[Data on locating visible targets]
# # #

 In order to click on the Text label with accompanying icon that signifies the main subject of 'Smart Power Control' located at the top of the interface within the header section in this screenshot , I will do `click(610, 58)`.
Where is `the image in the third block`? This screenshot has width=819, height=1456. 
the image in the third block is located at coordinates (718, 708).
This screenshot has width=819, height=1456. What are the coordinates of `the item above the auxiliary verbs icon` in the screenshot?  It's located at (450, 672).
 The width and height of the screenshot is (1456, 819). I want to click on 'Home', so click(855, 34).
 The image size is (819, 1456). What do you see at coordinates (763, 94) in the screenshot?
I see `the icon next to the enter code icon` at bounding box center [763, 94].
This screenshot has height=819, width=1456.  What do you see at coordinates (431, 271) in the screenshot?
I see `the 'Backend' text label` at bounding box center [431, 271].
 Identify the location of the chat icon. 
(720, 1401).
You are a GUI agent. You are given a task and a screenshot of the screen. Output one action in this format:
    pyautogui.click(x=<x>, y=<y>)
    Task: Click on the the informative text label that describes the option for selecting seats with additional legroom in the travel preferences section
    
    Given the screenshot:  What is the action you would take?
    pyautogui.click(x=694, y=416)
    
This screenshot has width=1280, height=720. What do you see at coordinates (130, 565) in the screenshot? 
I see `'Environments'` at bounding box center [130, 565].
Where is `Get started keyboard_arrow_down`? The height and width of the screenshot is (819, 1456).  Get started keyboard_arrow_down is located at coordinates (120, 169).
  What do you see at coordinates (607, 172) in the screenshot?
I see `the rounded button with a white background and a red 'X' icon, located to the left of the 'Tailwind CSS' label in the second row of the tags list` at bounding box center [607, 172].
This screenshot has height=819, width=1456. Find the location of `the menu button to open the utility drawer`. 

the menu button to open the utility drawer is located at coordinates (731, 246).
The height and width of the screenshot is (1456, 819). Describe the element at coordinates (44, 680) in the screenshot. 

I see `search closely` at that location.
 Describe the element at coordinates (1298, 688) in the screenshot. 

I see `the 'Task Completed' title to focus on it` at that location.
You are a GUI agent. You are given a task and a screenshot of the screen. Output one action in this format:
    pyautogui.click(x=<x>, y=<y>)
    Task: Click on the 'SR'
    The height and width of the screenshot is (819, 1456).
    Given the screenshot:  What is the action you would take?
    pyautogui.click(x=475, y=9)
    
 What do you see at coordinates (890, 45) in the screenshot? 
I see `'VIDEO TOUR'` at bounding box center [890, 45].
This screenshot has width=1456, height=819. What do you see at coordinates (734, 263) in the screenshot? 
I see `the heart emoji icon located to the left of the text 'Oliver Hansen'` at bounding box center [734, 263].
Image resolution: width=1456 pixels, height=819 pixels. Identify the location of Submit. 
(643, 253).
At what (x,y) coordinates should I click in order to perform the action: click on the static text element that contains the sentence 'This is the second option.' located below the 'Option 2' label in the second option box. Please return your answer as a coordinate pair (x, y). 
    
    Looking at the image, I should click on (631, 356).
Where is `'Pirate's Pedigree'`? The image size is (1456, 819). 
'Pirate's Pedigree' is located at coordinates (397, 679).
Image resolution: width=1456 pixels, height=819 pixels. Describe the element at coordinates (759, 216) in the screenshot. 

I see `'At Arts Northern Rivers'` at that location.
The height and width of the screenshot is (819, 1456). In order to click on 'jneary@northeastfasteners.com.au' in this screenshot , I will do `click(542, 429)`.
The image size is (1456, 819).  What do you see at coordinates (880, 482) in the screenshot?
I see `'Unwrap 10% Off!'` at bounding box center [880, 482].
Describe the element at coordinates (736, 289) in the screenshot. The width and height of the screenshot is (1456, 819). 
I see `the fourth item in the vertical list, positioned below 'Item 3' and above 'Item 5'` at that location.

# # #

# SET PROBLEM
Could you render all the records above as a JSON list of strings, with one string for each line and blank lines left out?

# EXERCISE RESPONSE
[
  " In order to click on the Text label with accompanying icon that signifies the main subject of 'Smart Power Control' located at the top of the interface within the header section in this screenshot , I will do `click(610, 58)`.",
  "Where is `the image in the third block`? This screenshot has width=819, height=1456. ",
  "the image in the third block is located at coordinates (718, 708).",
  "This screenshot has width=819, height=1456. What are the coordinates of `the item above the auxiliary verbs icon` in the screenshot?  It's located at (450, 672).",
  " The width and height of the screenshot is (1456, 819). I want to click on 'Home', so click(855, 34).",
  " The image size is (819, 1456). What do you see at coordinates (763, 94) in the screenshot?",
  "I see `the icon next to the enter code icon` at bounding box center [763, 94].",
  "This screenshot has height=819, width=1456.  What do you see at coordinates (431, 271) in the screenshot?",
  "I see `the 'Backend' text label` at bounding box center [431, 271].",
  " Identify the location of the chat icon. ",
  "(720, 1401).",
  "You are a GUI agent. You are given a task and a screenshot of the screen. Output one action in this format:",
  "    pyautogui.click(x=<x>, y=<y>)",
  "    Task: Click on the the informative text label that describes the option for selecting seats with additional legroom in the travel preferences section",
  "    Given the screenshot:  What is the action you would take?",
  "    pyautogui.click(x=694, y=416)",
  "This screenshot has width=1280, height=720. What do you see at coordinates (130, 565) in the screenshot? ",
  "I see `'Environments'` at bounding box center [130, 565].",
  "Where is `Get started keyboard_arrow_down`? The height and width of the screenshot is (819, 1456).  Get started keyboard_arrow_down is located at coordinates (120, 169).",
  "  What do you see at coordinates (607, 172) in the screenshot?",
  "I see `the rounded button with a white background and a red 'X' icon, located to the left of the 'Tailwind CSS' label in the second row of the tags list` at bounding box center [607, 172].",
  "This screenshot has height=819, width=1456. Find the location of `the menu button to open the utility drawer`. ",
  "the menu button to open the utility drawer is located at coordinates (731, 246).",
  "The height and width of the screenshot is (1456, 819). Describe the element at coordinates (44, 680) in the screenshot. ",
  "I see `search closely` at that location.",
  " Describe the element at coordinates (1298, 688) in the screenshot. ",
  "I see `the 'Task Completed' title to focus on it` at that location.",
  "You are a GUI agent. You are given a task and a screenshot of the screen. Output one action in this format:",
  "    pyautogui.click(x=<x>, y=<y>)",
  "    Task: Click on the 'SR'",
  "    The height and width of the screenshot is (819, 1456).",
  "    Given the screenshot:  What is the action you would take?",
  "    pyautogui.click(x=475, y=9)",
  " What do you see at coordinates (890, 45) in the screenshot? ",
  "I see `'VIDEO TOUR'` at bounding box center [890, 45].",
  "This screenshot has width=1456, height=819. What do you see at coordinates (734, 263) in the screenshot? ",
  "I see `the heart emoji icon located to the left of the text 'Oliver Hansen'` at bounding box center [734, 263].",
  "Image resolution: width=1456 pixels, height=819 pixels. Identify the location of Submit. ",
  "(643, 253).",
  "At what (x,y) coordinates should I click in order to perform the action: click on the static text element that contains the sentence 'This is the second option.' located below the 'Option 2' label in the second option box. Please return your answer as a coordinate pair (x, y). ",
  "    Looking at the image, I should click on (631, 356).",
  "Where is `'Pirate's Pedigree'`? The image size is (1456, 819). ",
  "'Pirate's Pedigree' is located at coordinates (397, 679).",
  "Image resolution: width=1456 pixels, height=819 pixels. Describe the element at coordinates (759, 216) in the screenshot. ",
  "I see `'At Arts Northern Rivers'` at that location.",
  "The height and width of the screenshot is (819, 1456). In order to click on 'jneary@northeastfasteners.com.au' in this screenshot , I will do `click(542, 429)`.",
  "The image size is (1456, 819).  What do you see at coordinates (880, 482) in the screenshot?",
  "I see `'Unwrap 10% Off!'` at bounding box center [880, 482].",
  "Describe the element at coordinates (736, 289) in the screenshot. The width and height of the screenshot is (1456, 819). ",
  "I see `the fourth item in the vertical list, positioned below 'Item 3' and above 'Item 5'` at that location."
]